What the task requires: The entries below should be copied exactly and completely.

==============================

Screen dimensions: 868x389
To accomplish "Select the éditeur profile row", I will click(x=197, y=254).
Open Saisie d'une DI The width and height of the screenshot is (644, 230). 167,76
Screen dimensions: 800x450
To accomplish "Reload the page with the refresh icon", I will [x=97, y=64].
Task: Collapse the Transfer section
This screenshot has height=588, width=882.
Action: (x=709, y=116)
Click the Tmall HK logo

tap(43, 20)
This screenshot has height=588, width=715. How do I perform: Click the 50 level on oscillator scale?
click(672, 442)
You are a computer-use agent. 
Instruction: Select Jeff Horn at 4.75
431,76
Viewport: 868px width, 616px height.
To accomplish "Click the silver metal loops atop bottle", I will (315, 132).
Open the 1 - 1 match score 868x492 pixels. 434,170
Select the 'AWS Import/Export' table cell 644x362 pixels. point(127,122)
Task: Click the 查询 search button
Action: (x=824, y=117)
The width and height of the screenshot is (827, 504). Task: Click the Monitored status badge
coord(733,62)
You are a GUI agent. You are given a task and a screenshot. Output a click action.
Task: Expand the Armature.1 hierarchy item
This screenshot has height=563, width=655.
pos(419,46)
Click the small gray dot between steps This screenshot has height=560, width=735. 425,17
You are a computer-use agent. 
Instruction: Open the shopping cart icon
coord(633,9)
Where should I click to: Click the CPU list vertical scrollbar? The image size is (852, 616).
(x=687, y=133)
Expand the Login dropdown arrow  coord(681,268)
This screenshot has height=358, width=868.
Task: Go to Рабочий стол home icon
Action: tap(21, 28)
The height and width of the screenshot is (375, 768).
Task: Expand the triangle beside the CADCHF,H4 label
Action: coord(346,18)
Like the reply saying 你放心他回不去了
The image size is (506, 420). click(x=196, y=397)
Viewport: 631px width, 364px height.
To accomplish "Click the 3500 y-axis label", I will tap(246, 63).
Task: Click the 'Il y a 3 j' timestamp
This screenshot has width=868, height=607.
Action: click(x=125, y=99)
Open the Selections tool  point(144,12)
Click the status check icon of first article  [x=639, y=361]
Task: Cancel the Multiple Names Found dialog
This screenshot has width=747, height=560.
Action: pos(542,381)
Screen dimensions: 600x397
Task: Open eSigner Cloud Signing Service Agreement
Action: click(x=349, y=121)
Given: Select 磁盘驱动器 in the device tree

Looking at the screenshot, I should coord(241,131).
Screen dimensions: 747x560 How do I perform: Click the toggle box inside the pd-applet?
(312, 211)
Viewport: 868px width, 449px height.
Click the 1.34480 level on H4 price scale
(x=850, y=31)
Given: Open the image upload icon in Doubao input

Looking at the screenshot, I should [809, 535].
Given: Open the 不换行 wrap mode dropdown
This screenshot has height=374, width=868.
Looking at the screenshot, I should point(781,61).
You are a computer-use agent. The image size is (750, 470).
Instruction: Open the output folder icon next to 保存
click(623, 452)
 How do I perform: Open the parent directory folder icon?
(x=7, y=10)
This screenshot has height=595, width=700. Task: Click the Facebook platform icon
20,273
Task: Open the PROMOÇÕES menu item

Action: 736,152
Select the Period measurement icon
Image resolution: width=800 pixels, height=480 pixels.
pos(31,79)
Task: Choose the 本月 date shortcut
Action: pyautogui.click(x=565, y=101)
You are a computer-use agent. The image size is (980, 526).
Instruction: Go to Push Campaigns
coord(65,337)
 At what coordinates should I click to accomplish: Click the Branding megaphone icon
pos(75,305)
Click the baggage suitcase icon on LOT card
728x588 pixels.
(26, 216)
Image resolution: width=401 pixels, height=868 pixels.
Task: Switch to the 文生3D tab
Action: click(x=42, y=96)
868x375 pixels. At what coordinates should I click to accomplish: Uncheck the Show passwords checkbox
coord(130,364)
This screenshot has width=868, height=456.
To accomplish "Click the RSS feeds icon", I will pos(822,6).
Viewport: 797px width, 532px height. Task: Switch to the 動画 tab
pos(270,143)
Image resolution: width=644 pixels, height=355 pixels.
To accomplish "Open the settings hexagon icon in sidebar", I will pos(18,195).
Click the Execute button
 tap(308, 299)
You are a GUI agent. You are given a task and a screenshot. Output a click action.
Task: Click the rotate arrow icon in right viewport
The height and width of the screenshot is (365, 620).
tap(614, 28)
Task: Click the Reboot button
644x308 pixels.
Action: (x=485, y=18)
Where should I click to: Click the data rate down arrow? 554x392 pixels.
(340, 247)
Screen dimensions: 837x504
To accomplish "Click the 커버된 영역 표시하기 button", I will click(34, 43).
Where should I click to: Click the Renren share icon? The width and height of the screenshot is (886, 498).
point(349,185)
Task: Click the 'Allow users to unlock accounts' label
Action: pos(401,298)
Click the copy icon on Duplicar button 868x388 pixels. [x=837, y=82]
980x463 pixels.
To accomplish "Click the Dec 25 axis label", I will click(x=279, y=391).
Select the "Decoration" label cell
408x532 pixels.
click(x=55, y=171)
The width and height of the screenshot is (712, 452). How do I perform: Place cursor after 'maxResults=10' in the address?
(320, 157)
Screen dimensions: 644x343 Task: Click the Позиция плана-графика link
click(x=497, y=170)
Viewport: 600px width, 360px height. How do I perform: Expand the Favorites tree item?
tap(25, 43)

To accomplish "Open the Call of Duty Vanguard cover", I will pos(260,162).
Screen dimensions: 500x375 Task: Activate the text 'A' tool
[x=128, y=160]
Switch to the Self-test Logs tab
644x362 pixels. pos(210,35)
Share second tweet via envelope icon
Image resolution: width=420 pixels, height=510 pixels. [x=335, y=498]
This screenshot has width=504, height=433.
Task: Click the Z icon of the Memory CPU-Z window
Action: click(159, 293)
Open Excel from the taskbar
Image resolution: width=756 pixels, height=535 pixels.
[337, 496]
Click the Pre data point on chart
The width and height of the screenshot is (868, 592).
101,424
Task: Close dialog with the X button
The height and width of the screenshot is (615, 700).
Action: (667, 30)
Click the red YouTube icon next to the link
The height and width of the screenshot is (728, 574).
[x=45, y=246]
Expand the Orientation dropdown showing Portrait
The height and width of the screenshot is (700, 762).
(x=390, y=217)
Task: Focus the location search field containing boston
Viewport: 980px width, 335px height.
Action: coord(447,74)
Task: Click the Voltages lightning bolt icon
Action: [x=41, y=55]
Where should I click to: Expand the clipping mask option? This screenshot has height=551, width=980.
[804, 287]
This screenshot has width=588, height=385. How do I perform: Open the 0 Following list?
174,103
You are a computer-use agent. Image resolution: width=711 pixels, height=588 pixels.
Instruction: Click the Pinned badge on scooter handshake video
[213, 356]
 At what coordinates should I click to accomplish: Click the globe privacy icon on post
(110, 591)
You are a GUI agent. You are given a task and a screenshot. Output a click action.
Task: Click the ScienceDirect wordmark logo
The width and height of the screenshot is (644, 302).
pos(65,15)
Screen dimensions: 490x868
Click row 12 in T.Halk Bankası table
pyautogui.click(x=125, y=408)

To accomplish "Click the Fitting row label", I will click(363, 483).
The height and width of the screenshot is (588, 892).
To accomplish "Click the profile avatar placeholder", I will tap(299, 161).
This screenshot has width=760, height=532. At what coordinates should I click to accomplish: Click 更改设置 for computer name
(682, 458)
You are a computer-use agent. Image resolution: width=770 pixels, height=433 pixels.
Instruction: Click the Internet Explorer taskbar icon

==============================

Final answer:
Screen dimensions: 868x389
To accomplish "Select the éditeur profile row", I will click(x=197, y=254).
Open Saisie d'une DI The width and height of the screenshot is (644, 230). 167,76
Screen dimensions: 800x450
To accomplish "Reload the page with the refresh icon", I will [x=97, y=64].
Task: Collapse the Transfer section
This screenshot has height=588, width=882.
Action: (x=709, y=116)
Click the Tmall HK logo

tap(43, 20)
This screenshot has height=588, width=715. How do I perform: Click the 50 level on oscillator scale?
click(672, 442)
You are a computer-use agent. 
Instruction: Select Jeff Horn at 4.75
431,76
Viewport: 868px width, 616px height.
To accomplish "Click the silver metal loops atop bottle", I will (315, 132).
Open the 1 - 1 match score 868x492 pixels. 434,170
Select the 'AWS Import/Export' table cell 644x362 pixels. point(127,122)
Task: Click the 查询 search button
Action: (x=824, y=117)
The width and height of the screenshot is (827, 504). Task: Click the Monitored status badge
coord(733,62)
You are a GUI agent. You are given a task and a screenshot. Output a click action.
Task: Expand the Armature.1 hierarchy item
This screenshot has height=563, width=655.
pos(419,46)
Click the small gray dot between steps This screenshot has height=560, width=735. 425,17
You are a computer-use agent. 
Instruction: Open the shopping cart icon
coord(633,9)
Where should I click to: Click the CPU list vertical scrollbar? The image size is (852, 616).
(x=687, y=133)
Expand the Login dropdown arrow  coord(681,268)
This screenshot has height=358, width=868.
Task: Go to Рабочий стол home icon
Action: tap(21, 28)
The height and width of the screenshot is (375, 768).
Task: Expand the triangle beside the CADCHF,H4 label
Action: coord(346,18)
Like the reply saying 你放心他回不去了
The image size is (506, 420). click(x=196, y=397)
Viewport: 631px width, 364px height.
To accomplish "Click the 3500 y-axis label", I will tap(246, 63).
Task: Click the 'Il y a 3 j' timestamp
This screenshot has width=868, height=607.
Action: click(x=125, y=99)
Open the Selections tool  point(144,12)
Click the status check icon of first article  [x=639, y=361]
Task: Cancel the Multiple Names Found dialog
This screenshot has width=747, height=560.
Action: pos(542,381)
Screen dimensions: 600x397
Task: Open eSigner Cloud Signing Service Agreement
Action: click(x=349, y=121)
Given: Select 磁盘驱动器 in the device tree

Looking at the screenshot, I should coord(241,131).
Screen dimensions: 747x560 How do I perform: Click the toggle box inside the pd-applet?
(312, 211)
Viewport: 868px width, 449px height.
Click the 1.34480 level on H4 price scale
(x=850, y=31)
Given: Open the image upload icon in Doubao input

Looking at the screenshot, I should [809, 535].
Given: Open the 不换行 wrap mode dropdown
This screenshot has height=374, width=868.
Looking at the screenshot, I should point(781,61).
You are a computer-use agent. The image size is (750, 470).
Instruction: Open the output folder icon next to 保存
click(623, 452)
 How do I perform: Open the parent directory folder icon?
(x=7, y=10)
This screenshot has height=595, width=700. Task: Click the Facebook platform icon
20,273
Task: Open the PROMOÇÕES menu item

Action: 736,152
Select the Period measurement icon
Image resolution: width=800 pixels, height=480 pixels.
pos(31,79)
Task: Choose the 本月 date shortcut
Action: pyautogui.click(x=565, y=101)
You are a computer-use agent. The image size is (980, 526).
Instruction: Go to Push Campaigns
coord(65,337)
 At what coordinates should I click to accomplish: Click the Branding megaphone icon
pos(75,305)
Click the baggage suitcase icon on LOT card
728x588 pixels.
(26, 216)
Image resolution: width=401 pixels, height=868 pixels.
Task: Switch to the 文生3D tab
Action: click(x=42, y=96)
868x375 pixels. At what coordinates should I click to accomplish: Uncheck the Show passwords checkbox
coord(130,364)
This screenshot has width=868, height=456.
To accomplish "Click the RSS feeds icon", I will pos(822,6).
Viewport: 797px width, 532px height. Task: Switch to the 動画 tab
pos(270,143)
Image resolution: width=644 pixels, height=355 pixels.
To accomplish "Open the settings hexagon icon in sidebar", I will pos(18,195).
Click the Execute button
 tap(308, 299)
You are a GUI agent. You are given a task and a screenshot. Output a click action.
Task: Click the rotate arrow icon in right viewport
The height and width of the screenshot is (365, 620).
tap(614, 28)
Task: Click the Reboot button
644x308 pixels.
Action: (x=485, y=18)
Where should I click to: Click the data rate down arrow? 554x392 pixels.
(340, 247)
Screen dimensions: 837x504
To accomplish "Click the 커버된 영역 표시하기 button", I will click(34, 43).
Where should I click to: Click the Renren share icon? The width and height of the screenshot is (886, 498).
point(349,185)
Task: Click the 'Allow users to unlock accounts' label
Action: pos(401,298)
Click the copy icon on Duplicar button 868x388 pixels. [x=837, y=82]
980x463 pixels.
To accomplish "Click the Dec 25 axis label", I will click(x=279, y=391).
Select the "Decoration" label cell
408x532 pixels.
click(x=55, y=171)
The width and height of the screenshot is (712, 452). How do I perform: Place cursor after 'maxResults=10' in the address?
(320, 157)
Screen dimensions: 644x343 Task: Click the Позиция плана-графика link
click(x=497, y=170)
Viewport: 600px width, 360px height. How do I perform: Expand the Favorites tree item?
tap(25, 43)

To accomplish "Open the Call of Duty Vanguard cover", I will pos(260,162).
Screen dimensions: 500x375 Task: Activate the text 'A' tool
[x=128, y=160]
Switch to the Self-test Logs tab
644x362 pixels. pos(210,35)
Share second tweet via envelope icon
Image resolution: width=420 pixels, height=510 pixels. [x=335, y=498]
This screenshot has width=504, height=433.
Task: Click the Z icon of the Memory CPU-Z window
Action: click(159, 293)
Open Excel from the taskbar
Image resolution: width=756 pixels, height=535 pixels.
[337, 496]
Click the Pre data point on chart
The width and height of the screenshot is (868, 592).
101,424
Task: Close dialog with the X button
The height and width of the screenshot is (615, 700).
Action: (667, 30)
Click the red YouTube icon next to the link
The height and width of the screenshot is (728, 574).
[x=45, y=246]
Expand the Orientation dropdown showing Portrait
The height and width of the screenshot is (700, 762).
(x=390, y=217)
Task: Focus the location search field containing boston
Viewport: 980px width, 335px height.
Action: coord(447,74)
Task: Click the Voltages lightning bolt icon
Action: [x=41, y=55]
Where should I click to: Expand the clipping mask option? This screenshot has height=551, width=980.
[804, 287]
This screenshot has width=588, height=385. How do I perform: Open the 0 Following list?
174,103
You are a computer-use agent. Image resolution: width=711 pixels, height=588 pixels.
Instruction: Click the Pinned badge on scooter handshake video
[213, 356]
 At what coordinates should I click to accomplish: Click the globe privacy icon on post
(110, 591)
You are a GUI agent. You are given a task and a screenshot. Output a click action.
Task: Click the ScienceDirect wordmark logo
The width and height of the screenshot is (644, 302).
pos(65,15)
Screen dimensions: 490x868
Click row 12 in T.Halk Bankası table
pyautogui.click(x=125, y=408)

To accomplish "Click the Fitting row label", I will click(363, 483).
The height and width of the screenshot is (588, 892).
To accomplish "Click the profile avatar placeholder", I will tap(299, 161).
This screenshot has width=760, height=532. At what coordinates should I click to accomplish: Click 更改设置 for computer name
(682, 458)
You are a computer-use agent. Image resolution: width=770 pixels, height=433 pixels.
Instruction: Click the Internet Explorer taskbar icon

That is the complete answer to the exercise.